▸ Text section

---*---

Mr. Mosedale: What’s your name?

Me:  Julian Hirst

Mr. Mosedale: [does double take] Julian Hirst? Any relation to Tim Hirst?

Me: Yes Sir. He’s my brother.

Mr. Mosedale: I’m not having you then. Next!

 

Quite what my big brother had done to piss him off, I never did find out. Suffice to say it did me a huge favour as I ended up having trumpet lessons with a lovely man called Sid Price. I was soon playing in the school orchestra and various other music groups. On a Saturday once a month a crowd of us would travel by coach to Stafford to play with the Staffordshire County Youth Orchestra. Transport was provided by a local coach hire company run by a chap called Bill Hall who also ran a coal delivery service. It wasn’t unknown for him to drop off the odd sack of nutty slack en route, or to be carrying live, loose chickens on the bus.  My mother reckoned that once it was snowing heavily on Biddulph Moor so he just drove back to his garage, turfed his passengers off the bus and told them they’d have to walk the rest of the way. I don’t recall of any adult supervision of the coach journey to & from Stafford. I do remember at about the age of 14 spending one Saturday lunch break in a pub drinking lager and smoking castella cigars with my fellow brass players. These were the days when child protection wasn’t really on anyone’s radar.

 

As you know, I’d been performing my comedy conjuring and vent act for the great unwashed since I was knee high to a grasshopper. I’d seen my Ma & Pa perform in amdram with the Pittshill Players many a time and oft but it never once occurred to me that I might go legitimate, considering myself a strictly variety performer. However, when it was announced that the annual school production was to be “A Midsummer Night’s Dream” and that sprites and fairies were to be recruited from the 1st & 2nd years, I found myself in the role of Cobweb, one of the royal retainers who accompany Queen Titania in most of her scenes. I don’t recall any kind of audition process but I was as pleased as punch to be cast. Rehearsals were mainly after school with an all day Saturday close to the run. I particularly remember enjoying a rehearsal in the school library with head of music Mrs. Biddle who taught us the lullaby “Philomel with Melody” the tune of which I remember to this day. Rehearsing & performing with a group of people was great fun and far less nerve-wracking and, dare I say, less lonely than doing my solo act. Suffice to say that, metaphorically speaking, I had the bug. Unlike many of the cast who quite literally had the bug, namely Salmonella. I think there were only 3 performances, but on the 1st night a tummy bug started to spread through the company. Cast members were throwing up left, right and centre. Did the school cancel? Did they buffalo. Bright red buckets were strategically placed around the wings and doses of Kaolin and Morphine mixture were dispensed willy nilly to provide relief from sickness and diarrhoea. I seem to remember staying at home on the Friday to ensure being well enough to attend the evening performance. My Polish friend Karina has an expression: “So long ago, it’s no longer true”. The above feels like that and it is over 50 years ago, but I swear I’m not making it up.

---*---

▸ Tasks and exercises
- A) In the school memoir, what part did the writer play in "A Midsummer Night's Dream"?
- B) According to the school memoir, why did the writer stay at home on the Friday of the play's run?
- C) Rewrite the paragraph of the school memoir that begins "Quite what my big brother had done" as a shorter paragraph, keeping its main facts.
The rows that come next have no connection to the memoir.

---*---

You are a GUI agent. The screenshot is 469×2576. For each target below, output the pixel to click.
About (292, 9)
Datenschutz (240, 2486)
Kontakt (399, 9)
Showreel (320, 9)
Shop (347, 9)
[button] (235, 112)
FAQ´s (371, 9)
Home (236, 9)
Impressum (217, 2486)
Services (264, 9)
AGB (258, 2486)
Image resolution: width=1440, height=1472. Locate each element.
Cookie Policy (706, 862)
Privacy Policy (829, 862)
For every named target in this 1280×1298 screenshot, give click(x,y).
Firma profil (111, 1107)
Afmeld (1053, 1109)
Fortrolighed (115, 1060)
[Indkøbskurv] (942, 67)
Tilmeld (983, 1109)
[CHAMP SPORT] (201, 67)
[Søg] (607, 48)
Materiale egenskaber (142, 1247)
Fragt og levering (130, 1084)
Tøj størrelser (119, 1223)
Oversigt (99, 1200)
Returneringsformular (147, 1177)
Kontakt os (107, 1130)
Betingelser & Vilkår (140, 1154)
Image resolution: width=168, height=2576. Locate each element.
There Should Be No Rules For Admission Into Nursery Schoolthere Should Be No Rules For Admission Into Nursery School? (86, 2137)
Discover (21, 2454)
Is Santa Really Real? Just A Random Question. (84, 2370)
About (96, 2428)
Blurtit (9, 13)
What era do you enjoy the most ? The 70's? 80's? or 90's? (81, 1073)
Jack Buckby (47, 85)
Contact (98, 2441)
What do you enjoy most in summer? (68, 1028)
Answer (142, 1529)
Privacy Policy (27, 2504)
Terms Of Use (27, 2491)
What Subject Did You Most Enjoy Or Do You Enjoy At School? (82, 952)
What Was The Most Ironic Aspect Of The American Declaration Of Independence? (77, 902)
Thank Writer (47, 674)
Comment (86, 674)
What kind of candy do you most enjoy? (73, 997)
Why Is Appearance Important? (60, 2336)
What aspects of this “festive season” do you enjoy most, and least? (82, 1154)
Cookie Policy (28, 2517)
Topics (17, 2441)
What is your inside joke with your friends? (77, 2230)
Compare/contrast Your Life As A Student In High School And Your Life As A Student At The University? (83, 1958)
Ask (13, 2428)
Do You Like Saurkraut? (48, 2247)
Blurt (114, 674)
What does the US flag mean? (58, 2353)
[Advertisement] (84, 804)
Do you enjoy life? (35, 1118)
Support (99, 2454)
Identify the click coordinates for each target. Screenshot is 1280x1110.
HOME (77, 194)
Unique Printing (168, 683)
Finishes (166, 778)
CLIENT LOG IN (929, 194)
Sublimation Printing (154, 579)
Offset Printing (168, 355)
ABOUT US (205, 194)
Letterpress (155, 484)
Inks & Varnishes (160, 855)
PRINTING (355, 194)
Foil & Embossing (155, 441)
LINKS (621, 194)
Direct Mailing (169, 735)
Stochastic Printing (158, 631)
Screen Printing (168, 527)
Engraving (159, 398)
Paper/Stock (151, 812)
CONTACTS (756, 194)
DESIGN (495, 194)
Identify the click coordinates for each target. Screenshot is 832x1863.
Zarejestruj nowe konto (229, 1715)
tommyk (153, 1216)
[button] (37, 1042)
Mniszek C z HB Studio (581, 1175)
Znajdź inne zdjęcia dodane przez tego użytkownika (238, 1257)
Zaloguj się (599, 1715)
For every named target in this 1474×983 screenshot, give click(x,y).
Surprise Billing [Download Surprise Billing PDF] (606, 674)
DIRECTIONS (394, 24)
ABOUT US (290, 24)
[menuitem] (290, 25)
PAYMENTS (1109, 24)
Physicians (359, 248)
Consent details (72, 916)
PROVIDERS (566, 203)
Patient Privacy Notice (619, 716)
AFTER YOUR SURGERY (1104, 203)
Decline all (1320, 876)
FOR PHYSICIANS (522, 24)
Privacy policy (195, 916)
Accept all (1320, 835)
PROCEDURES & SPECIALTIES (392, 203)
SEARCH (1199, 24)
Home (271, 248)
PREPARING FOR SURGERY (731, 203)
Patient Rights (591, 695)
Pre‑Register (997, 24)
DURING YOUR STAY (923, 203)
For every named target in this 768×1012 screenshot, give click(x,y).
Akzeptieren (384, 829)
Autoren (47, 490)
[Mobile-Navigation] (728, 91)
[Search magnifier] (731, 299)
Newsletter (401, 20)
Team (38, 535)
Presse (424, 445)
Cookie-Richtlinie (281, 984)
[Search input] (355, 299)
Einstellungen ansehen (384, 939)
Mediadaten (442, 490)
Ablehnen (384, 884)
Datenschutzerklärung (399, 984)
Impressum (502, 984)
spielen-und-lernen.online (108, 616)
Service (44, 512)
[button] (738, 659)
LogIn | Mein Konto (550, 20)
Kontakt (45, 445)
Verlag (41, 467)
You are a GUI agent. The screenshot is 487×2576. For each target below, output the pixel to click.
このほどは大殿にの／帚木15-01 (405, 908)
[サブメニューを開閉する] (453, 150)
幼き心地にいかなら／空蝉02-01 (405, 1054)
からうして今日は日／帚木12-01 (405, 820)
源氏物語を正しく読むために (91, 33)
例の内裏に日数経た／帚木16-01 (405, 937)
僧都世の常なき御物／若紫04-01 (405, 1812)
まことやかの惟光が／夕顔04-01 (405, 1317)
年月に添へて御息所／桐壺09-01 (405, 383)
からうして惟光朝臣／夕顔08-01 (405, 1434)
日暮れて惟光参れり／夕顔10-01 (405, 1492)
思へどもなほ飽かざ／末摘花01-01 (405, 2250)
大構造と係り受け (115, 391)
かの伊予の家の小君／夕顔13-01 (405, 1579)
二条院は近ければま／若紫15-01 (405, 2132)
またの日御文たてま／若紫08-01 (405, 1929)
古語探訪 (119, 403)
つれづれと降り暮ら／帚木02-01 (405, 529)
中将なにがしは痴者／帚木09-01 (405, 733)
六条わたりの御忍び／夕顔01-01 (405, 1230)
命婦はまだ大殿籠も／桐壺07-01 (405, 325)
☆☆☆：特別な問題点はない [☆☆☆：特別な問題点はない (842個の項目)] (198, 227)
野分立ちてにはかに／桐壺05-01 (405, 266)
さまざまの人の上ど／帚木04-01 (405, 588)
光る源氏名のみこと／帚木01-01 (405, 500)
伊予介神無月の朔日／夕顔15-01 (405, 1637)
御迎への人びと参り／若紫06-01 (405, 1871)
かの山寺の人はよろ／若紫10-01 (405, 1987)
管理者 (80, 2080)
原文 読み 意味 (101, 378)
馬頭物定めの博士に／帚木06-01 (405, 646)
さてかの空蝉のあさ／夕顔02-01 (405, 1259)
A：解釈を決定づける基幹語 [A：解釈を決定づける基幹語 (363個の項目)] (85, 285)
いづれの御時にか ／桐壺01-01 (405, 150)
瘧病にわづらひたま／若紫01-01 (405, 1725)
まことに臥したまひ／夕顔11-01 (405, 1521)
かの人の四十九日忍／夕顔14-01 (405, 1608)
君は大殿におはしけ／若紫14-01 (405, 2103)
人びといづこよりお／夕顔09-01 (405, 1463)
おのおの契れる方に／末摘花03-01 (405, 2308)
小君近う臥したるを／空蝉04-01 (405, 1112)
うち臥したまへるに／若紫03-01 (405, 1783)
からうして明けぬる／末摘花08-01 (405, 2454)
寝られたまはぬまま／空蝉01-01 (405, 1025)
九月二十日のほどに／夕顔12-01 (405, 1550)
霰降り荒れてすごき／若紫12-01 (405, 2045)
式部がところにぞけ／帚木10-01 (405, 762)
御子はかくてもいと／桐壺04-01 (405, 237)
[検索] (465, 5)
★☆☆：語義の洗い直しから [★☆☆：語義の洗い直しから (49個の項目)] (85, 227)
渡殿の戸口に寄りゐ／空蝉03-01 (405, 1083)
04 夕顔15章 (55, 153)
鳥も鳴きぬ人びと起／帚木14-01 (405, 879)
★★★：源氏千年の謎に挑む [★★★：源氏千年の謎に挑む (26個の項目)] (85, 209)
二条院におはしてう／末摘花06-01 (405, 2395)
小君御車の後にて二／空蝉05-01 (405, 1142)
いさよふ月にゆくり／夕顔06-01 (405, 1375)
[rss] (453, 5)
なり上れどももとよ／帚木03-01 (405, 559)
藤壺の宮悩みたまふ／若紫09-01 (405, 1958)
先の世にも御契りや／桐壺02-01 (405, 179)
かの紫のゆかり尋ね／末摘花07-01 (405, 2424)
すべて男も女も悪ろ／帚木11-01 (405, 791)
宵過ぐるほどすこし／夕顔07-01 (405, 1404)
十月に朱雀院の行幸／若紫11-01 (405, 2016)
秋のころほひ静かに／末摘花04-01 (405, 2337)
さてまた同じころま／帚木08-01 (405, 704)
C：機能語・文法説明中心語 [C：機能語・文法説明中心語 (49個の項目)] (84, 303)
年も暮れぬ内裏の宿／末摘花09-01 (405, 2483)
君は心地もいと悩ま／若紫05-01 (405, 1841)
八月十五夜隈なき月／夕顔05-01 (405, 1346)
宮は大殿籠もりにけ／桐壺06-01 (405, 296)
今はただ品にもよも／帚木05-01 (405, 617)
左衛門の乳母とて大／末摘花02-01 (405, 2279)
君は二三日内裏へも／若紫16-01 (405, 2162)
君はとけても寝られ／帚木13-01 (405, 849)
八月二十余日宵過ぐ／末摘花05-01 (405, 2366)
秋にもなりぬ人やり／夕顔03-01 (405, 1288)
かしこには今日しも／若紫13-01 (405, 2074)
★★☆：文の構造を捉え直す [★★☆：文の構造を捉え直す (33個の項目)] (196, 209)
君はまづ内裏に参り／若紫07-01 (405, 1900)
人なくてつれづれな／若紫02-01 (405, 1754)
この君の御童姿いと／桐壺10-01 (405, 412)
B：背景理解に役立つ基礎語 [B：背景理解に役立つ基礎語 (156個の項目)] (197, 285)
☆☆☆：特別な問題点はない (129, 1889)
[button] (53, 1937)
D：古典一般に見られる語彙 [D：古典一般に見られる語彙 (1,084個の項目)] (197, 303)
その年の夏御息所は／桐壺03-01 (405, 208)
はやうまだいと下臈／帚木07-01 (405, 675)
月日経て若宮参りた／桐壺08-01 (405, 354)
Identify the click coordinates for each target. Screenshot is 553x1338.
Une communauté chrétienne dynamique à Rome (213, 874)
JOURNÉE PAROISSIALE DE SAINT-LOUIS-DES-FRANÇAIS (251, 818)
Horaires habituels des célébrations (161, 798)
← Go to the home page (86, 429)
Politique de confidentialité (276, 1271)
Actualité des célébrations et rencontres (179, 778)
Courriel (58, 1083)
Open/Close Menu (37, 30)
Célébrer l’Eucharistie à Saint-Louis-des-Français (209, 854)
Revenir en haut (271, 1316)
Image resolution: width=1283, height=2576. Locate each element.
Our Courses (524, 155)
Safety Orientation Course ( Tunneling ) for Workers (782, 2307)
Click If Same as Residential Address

---*---

▸ Responses by task
- A) Cobweb, one of the royal retainers who accompany Queen Titania.

- B) A tummy bug was spreading through the cast, and the writer stayed home to make sure of being well enough to attend the evening performance.

- C) The writer never learned what the older brother had done to annoy Mr. Mosedale, but the refusal led to trumpet lessons with a lovely man named Sid Price. The writer was soon playing in the school orchestra and other groups, and once a month on a Saturday a group traveled by coach to Stafford to play with the Staffordshire County Youth Orchestra. The coach belonged to Bill Hall, who also delivered coal and sometimes dropped off sacks of nutty slack or carried loose live chickens on the way. The writer's mother said that once, in heavy snow on Biddulph Moor, he drove back to his garage and made his passengers walk the rest of the way. There seemed to be no adult supervision on the trips, and at about 14 the writer spent one Saturday lunch break in a pub drinking lager and smoking castella cigars with other brass players, at a time when child protection was hardly considered.